Novel approaches for visualization of biological data are becoming ever more relevant in a time when data sets are rapidly growing in size and heterogeneity. Given the complexity of the challenges that are arising from these developments, it is clear that expertise from both the computational biology community and the visualization community is needed to evolve the field of biological data visualization. The Symposium on Biological Data Visualization (BioVis) plays a crucial role in this effort by acting as a catalyst for new collaborations, knowledge transfer, and ultimately scientific progress.

I am excited to see the Highlights from the 2nd Symposium on Biological Data Visualization published in BMC Bioinformatics. Thanks to the hard work of the authors, BioVis program and publication chairs, reviewers, sponsors, and the editorial staff at BMC Bioinformatics, papers based on the best submissions to BioVis 2012 are now available under an open-access license. The methods and tools described in these papers were presented at the BioVis symposium in Seattle in late 2012, and selected for their important contributions to the field biological data visualization.

Given the challenges ahead, it does not come as a surprise that the recent BioVis 2013 symposium at the IEEE VIS conference in Atlanta was also very well received. The need to advance biological data visualization in both the visualization and the computational biology communities is reflected in the growing number of participants in meetings like BioVis, as well as the increasing number of research publications and commentaries published on the topic in both the computer science and the biology literature.

To further promote the cross-disciplinary dialogue in biological data visualization, BioVis 2014 will move from the IEEE VIS conference to ISMB, the world’s premier conference on computational biology. If visualization of biological data is a challenge that you are facing or problem that you are working on, then make sure to mark your calendar for ISMB 2014 in Boston. The meeting is scheduled for July 11 and 12.

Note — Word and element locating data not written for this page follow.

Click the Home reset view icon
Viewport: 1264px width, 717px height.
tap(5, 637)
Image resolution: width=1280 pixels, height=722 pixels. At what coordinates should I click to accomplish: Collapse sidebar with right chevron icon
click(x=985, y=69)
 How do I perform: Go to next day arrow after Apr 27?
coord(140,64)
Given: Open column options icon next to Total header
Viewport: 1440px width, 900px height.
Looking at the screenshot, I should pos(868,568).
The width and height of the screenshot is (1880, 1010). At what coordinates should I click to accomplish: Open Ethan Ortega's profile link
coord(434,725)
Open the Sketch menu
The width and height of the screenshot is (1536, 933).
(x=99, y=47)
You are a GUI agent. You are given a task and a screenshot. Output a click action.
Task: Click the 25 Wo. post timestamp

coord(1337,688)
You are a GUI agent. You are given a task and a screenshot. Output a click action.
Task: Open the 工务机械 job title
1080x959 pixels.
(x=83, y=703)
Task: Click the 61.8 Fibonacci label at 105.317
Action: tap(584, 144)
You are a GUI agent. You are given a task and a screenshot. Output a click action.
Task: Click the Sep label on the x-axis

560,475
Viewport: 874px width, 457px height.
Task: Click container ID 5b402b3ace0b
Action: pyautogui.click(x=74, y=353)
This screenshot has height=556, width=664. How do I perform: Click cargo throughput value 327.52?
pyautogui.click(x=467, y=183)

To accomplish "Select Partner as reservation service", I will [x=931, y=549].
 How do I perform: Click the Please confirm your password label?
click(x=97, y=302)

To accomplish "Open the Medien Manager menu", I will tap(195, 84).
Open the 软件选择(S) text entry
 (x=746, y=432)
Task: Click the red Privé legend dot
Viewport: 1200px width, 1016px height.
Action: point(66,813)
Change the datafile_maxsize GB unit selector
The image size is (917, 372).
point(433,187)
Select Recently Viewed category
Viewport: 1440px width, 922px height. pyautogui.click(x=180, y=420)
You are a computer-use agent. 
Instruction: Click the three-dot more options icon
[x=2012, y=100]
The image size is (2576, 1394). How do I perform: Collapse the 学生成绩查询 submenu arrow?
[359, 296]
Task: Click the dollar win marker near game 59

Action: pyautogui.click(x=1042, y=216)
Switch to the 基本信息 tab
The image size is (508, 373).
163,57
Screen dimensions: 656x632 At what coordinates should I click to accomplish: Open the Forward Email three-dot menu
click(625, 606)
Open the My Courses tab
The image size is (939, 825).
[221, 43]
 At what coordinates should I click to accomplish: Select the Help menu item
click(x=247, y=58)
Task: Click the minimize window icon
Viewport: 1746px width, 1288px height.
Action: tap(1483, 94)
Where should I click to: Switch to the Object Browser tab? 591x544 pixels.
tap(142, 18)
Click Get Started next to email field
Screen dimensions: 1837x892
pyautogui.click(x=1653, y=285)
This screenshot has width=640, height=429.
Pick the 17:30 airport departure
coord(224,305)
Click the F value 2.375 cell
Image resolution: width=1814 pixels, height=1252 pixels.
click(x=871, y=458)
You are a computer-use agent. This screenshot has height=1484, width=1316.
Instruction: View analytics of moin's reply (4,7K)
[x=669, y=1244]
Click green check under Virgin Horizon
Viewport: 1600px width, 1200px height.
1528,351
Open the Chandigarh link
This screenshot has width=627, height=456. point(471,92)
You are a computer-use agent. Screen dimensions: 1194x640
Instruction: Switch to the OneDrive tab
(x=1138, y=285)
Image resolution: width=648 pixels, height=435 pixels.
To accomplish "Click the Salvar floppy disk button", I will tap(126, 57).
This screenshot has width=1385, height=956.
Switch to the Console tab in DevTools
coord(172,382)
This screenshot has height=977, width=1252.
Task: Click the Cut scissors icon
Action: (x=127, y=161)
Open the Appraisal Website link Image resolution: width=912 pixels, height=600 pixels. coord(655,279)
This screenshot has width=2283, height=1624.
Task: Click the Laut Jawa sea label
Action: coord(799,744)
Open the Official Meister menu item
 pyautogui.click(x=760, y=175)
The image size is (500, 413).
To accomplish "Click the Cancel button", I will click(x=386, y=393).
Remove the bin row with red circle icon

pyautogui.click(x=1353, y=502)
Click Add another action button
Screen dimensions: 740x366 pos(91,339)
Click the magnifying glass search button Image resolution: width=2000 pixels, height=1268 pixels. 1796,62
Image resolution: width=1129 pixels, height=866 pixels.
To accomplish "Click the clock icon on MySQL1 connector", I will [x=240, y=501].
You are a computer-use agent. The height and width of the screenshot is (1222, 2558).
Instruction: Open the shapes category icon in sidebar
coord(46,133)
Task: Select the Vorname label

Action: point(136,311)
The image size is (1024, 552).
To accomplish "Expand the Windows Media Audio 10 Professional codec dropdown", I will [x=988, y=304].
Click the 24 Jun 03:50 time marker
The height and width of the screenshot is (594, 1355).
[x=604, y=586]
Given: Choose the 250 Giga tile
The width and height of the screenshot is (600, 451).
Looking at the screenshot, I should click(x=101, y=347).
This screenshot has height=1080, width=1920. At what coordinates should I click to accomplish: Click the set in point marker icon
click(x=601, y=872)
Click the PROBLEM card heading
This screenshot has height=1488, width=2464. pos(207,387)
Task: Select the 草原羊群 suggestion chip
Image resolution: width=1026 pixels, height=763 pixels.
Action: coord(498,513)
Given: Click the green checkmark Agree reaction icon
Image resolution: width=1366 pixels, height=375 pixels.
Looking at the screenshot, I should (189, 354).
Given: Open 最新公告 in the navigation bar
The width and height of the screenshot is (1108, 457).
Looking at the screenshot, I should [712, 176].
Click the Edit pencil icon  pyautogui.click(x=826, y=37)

Fig 1 Strauch et al BMC Bioinformatics 2013 14(Suppl 19)S6

Nils Gehlenborg is a Research Associate in the Park Lab at the Center for Biomedical Informatics at Harvard Medical School and an Associated Researcher in the Cancer Program at the Broad Institute of MIT and Harvard.

Miriah Meyer is an Assistant Professor in the School of Computing at the University of Utah, and Jan Aerts is an Assistant Professor at the Faculty of Engineering at Leuven University, Belgium.

BioVis 2012 – the 2nd IEEE Symposium on Biological Data Visualization – was held in Seattle, WA, USA from 14-15 October 2012. The conference aimed at “bringing together researchers from the visualization, bioinformatics, and biology communities to establish an interdisciplinary dialogue and to promote the sharing of expertise, between both meeting participants and the communities at large. The meeting is intended to educate, inspire, and engage visualization researchers in problems in biological data visualization, as well as bioinformatics and biology researchers in state-of-the-art visualization research.”